Information/Write-up
Long-time Vancouver singer-guitarist-harmonicat John Pippus has written all kinds of songs, including pop, rock, and country-tinged numbers with Jennifer Hershman, Ivan Boudreau, and Trooper’s Ra McGuire. But he has always asserted the primacy of them good ol’ blues, something he makes palpable in his Delta-centred third CD, Wrapped Up in the Blues.
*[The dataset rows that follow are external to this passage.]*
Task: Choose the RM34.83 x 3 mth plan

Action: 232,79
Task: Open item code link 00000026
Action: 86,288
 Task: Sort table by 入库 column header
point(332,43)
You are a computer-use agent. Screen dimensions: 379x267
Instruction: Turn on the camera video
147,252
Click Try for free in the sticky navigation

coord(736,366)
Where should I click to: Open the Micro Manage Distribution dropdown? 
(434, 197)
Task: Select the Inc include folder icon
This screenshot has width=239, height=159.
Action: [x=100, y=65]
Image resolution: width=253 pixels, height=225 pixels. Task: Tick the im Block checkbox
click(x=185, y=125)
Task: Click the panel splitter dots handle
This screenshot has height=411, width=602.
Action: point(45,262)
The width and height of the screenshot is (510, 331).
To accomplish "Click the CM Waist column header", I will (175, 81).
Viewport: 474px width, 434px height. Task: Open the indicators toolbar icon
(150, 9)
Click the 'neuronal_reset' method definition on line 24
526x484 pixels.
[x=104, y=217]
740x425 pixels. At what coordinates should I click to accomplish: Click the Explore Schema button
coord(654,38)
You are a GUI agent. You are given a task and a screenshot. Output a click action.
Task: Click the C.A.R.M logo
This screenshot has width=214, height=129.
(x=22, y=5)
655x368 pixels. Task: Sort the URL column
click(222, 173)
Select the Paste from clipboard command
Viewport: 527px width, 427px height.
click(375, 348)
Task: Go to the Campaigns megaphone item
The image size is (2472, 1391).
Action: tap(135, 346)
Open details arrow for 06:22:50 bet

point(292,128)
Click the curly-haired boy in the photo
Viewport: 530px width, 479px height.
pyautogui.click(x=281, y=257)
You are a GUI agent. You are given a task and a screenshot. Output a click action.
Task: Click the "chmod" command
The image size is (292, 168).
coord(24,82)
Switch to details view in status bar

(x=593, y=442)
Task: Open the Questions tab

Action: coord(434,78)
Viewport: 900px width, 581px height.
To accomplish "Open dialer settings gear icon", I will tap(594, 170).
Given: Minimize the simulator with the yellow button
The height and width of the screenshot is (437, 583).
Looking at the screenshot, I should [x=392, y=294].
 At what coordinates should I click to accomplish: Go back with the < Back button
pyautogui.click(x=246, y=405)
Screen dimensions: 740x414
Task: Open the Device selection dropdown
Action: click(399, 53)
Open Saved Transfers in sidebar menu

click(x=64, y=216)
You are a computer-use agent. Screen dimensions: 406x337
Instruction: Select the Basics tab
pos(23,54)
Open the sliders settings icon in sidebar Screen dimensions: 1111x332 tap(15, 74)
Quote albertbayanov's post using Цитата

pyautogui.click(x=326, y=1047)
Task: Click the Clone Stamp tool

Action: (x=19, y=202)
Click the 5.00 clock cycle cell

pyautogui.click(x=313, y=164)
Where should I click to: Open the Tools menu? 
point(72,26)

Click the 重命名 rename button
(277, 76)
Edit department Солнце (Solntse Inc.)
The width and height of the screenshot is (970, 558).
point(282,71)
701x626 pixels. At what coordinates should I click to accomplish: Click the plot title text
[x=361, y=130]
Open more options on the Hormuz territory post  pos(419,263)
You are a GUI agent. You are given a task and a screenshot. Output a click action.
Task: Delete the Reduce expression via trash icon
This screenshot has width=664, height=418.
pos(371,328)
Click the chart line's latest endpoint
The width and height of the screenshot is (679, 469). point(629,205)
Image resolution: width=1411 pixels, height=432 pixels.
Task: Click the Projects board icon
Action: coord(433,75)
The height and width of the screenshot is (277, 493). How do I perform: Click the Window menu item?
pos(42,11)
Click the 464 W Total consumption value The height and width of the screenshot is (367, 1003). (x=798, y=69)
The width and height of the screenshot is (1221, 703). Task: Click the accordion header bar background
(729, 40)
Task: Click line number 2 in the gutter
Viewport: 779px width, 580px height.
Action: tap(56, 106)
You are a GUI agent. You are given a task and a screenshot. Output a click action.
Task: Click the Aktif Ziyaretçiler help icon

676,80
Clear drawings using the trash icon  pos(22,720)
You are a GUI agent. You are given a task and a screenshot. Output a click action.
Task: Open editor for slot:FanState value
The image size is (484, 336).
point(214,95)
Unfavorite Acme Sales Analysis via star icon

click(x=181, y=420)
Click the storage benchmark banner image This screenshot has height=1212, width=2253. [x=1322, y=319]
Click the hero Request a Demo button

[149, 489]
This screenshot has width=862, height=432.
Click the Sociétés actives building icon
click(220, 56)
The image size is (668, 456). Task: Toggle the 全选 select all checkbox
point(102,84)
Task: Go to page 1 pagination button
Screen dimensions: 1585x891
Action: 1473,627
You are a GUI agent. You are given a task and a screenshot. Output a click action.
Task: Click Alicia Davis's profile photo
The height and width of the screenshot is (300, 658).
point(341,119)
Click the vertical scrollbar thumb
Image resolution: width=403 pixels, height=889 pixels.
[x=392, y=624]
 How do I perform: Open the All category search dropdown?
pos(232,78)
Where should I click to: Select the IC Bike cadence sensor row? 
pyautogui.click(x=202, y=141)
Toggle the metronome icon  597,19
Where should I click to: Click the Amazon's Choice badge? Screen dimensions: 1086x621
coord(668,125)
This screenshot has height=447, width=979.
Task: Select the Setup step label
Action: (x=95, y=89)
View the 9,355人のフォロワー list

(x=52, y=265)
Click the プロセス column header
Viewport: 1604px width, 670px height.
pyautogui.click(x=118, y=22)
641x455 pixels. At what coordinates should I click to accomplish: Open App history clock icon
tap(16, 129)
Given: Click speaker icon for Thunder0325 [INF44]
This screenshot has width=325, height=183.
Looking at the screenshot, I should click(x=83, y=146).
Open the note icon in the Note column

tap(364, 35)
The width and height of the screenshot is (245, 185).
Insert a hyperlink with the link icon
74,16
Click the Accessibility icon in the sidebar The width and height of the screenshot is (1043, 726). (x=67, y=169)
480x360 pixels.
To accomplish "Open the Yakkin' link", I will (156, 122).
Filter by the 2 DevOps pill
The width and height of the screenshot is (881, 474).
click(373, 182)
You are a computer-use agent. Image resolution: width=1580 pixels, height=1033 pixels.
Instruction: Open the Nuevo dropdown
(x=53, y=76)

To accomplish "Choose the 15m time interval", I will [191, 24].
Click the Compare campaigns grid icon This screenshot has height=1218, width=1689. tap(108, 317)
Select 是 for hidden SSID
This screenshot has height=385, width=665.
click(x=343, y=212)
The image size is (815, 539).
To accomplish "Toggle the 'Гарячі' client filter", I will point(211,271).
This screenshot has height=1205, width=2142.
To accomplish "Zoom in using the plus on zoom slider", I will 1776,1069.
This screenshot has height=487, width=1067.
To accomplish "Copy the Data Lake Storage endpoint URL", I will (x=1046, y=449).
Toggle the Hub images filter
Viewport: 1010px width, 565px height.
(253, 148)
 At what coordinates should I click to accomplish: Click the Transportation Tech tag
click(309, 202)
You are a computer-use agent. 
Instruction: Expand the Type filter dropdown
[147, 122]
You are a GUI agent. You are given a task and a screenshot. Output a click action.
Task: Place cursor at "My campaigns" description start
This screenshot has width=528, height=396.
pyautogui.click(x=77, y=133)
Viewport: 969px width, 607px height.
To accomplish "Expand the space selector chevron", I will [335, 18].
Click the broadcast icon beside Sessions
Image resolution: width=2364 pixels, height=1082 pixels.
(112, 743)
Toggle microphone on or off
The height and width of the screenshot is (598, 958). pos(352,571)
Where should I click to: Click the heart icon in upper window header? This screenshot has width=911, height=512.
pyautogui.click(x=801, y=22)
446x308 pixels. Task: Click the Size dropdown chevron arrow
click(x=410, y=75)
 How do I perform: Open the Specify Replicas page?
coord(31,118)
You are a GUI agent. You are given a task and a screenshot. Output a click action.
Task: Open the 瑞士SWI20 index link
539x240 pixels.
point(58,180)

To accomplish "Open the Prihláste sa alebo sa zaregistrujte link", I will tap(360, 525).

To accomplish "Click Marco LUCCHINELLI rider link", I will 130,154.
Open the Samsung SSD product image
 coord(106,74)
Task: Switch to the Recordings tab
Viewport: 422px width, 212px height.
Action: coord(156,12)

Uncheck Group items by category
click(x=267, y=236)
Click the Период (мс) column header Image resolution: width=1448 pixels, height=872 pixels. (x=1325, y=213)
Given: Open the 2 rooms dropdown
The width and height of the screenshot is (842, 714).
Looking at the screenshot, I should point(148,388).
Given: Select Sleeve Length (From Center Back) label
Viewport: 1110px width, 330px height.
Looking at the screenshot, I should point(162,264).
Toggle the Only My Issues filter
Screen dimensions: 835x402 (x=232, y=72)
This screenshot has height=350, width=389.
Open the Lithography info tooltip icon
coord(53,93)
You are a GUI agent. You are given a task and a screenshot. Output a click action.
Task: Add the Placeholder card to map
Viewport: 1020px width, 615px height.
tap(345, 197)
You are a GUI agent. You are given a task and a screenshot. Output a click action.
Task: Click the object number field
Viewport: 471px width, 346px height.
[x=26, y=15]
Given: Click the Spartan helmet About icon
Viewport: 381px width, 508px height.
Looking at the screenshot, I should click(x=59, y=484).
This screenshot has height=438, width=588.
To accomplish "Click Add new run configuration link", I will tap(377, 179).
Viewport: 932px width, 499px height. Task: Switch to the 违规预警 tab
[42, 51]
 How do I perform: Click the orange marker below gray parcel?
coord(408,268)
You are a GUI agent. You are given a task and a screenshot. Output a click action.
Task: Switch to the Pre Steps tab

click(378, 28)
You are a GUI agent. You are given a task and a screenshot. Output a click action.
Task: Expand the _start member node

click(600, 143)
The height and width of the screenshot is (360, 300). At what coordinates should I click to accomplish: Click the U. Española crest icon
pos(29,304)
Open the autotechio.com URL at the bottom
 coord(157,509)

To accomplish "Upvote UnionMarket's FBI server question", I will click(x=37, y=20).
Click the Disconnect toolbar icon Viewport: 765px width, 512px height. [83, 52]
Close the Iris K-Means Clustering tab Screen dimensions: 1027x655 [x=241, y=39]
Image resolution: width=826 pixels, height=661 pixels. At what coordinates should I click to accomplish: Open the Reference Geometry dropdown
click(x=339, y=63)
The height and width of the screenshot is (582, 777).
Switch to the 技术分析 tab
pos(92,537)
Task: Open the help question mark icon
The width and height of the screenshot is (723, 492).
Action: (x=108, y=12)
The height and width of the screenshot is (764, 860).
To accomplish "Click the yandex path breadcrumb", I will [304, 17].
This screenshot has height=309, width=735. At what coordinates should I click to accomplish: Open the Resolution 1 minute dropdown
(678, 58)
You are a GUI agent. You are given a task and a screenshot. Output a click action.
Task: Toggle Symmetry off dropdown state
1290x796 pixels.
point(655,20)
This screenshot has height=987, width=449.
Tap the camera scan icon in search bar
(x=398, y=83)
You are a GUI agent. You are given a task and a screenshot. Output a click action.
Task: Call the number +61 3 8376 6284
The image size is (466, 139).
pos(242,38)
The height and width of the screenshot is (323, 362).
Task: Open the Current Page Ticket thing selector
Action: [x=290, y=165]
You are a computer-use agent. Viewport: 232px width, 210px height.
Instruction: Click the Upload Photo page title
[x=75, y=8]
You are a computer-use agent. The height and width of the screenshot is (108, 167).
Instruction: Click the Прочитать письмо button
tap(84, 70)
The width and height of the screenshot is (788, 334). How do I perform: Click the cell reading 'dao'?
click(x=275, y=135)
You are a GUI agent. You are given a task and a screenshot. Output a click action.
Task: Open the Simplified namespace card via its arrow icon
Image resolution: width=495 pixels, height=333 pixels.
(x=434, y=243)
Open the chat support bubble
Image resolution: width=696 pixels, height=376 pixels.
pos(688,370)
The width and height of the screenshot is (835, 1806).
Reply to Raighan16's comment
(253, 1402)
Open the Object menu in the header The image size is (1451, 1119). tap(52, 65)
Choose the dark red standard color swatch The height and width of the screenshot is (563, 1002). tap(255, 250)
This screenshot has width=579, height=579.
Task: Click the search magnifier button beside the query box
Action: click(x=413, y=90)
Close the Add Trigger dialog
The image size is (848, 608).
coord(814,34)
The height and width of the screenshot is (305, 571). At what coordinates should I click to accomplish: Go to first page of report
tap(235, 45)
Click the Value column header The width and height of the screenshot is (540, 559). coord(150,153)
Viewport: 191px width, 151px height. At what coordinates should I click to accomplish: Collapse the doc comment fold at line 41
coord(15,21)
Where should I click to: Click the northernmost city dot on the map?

The title, which recalls Nick Gravenites’s “Buried Alive in the Blues”, aptly conveys some of the white-boy-who’s-been-at-it-awhile quality of the music, which is gritty stuff at its best, and at its least merely amusing, as on the throwaway “Hard Headed Woman”. That solo acoustic number sounds like a demo, but producer Adam Bailie brings plenty of variety to the half-hour disc. Standouts include the rockabilly-flavoured “Airplane Woman”, which shows off bassist Darren Parris and drummer Tim Proznick to great effect, and the folky “One World”, which features additional vocals from Ronii Wata, who also adds fiery slide guitar to the house-rockin’ “Walk Away”.
Pippus has a lived-in voice that’s serviceable, in the Eric Clapton sense, but he stretches it in interesting ways, especially on “Son’s House”, a Bo Diddley–beated number obviously dedicated to Robert Johnson’s gruff teacher, who penned “Preachin’ Blues”—the only nonoriginal here, and the number with the most unexpected effects.